== Task item ==
Below are records. Return each one exactly as written.

[Dataset entries]

Start of Block

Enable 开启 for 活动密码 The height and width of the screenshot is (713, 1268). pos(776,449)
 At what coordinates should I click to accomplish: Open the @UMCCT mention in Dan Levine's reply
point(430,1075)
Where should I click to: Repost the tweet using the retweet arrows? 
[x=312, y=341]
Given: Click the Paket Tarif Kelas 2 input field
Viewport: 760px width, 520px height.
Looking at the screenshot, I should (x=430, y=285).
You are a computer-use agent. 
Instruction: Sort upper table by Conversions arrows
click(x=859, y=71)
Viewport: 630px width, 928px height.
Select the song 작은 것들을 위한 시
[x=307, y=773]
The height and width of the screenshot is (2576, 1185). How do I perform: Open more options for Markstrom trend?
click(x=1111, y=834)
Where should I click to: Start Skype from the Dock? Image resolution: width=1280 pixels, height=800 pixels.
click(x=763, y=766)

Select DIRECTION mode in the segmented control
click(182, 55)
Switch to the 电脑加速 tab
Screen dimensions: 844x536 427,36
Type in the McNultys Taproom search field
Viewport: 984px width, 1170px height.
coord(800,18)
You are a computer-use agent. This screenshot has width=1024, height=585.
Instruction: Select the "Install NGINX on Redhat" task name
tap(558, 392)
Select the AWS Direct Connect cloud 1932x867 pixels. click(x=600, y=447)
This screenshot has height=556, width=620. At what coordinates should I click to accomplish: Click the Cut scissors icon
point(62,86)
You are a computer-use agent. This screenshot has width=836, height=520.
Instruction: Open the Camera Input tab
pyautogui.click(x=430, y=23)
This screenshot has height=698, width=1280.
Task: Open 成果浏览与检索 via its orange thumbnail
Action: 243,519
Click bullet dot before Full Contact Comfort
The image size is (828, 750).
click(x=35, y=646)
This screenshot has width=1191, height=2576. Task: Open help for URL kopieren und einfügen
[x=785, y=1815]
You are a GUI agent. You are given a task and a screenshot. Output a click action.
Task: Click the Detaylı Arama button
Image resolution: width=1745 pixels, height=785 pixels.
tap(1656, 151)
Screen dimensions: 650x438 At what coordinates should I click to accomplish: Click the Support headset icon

End of Block

== Task answer ==
Enable 开启 for 活动密码 The height and width of the screenshot is (713, 1268). pos(776,449)
 At what coordinates should I click to accomplish: Open the @UMCCT mention in Dan Levine's reply
point(430,1075)
Where should I click to: Repost the tweet using the retweet arrows? 
[x=312, y=341]
Given: Click the Paket Tarif Kelas 2 input field
Viewport: 760px width, 520px height.
Looking at the screenshot, I should (x=430, y=285).
You are a computer-use agent. 
Instruction: Sort upper table by Conversions arrows
click(x=859, y=71)
Viewport: 630px width, 928px height.
Select the song 작은 것들을 위한 시
[x=307, y=773]
The height and width of the screenshot is (2576, 1185). How do I perform: Open more options for Markstrom trend?
click(x=1111, y=834)
Where should I click to: Start Skype from the Dock? Image resolution: width=1280 pixels, height=800 pixels.
click(x=763, y=766)

Select DIRECTION mode in the segmented control
click(182, 55)
Switch to the 电脑加速 tab
Screen dimensions: 844x536 427,36
Type in the McNultys Taproom search field
Viewport: 984px width, 1170px height.
coord(800,18)
You are a computer-use agent. This screenshot has width=1024, height=585.
Instruction: Select the "Install NGINX on Redhat" task name
tap(558, 392)
Select the AWS Direct Connect cloud 1932x867 pixels. click(x=600, y=447)
This screenshot has height=556, width=620. At what coordinates should I click to accomplish: Click the Cut scissors icon
point(62,86)
You are a computer-use agent. This screenshot has width=836, height=520.
Instruction: Open the Camera Input tab
pyautogui.click(x=430, y=23)
This screenshot has height=698, width=1280.
Task: Open 成果浏览与检索 via its orange thumbnail
Action: 243,519
Click bullet dot before Full Contact Comfort
The image size is (828, 750).
click(x=35, y=646)
This screenshot has width=1191, height=2576. Task: Open help for URL kopieren und einfügen
[x=785, y=1815]
You are a GUI agent. You are given a task and a screenshot. Output a click action.
Task: Click the Detaylı Arama button
Image resolution: width=1745 pixels, height=785 pixels.
tap(1656, 151)
Screen dimensions: 650x438 At what coordinates should I click to accomplish: Click the Support headset icon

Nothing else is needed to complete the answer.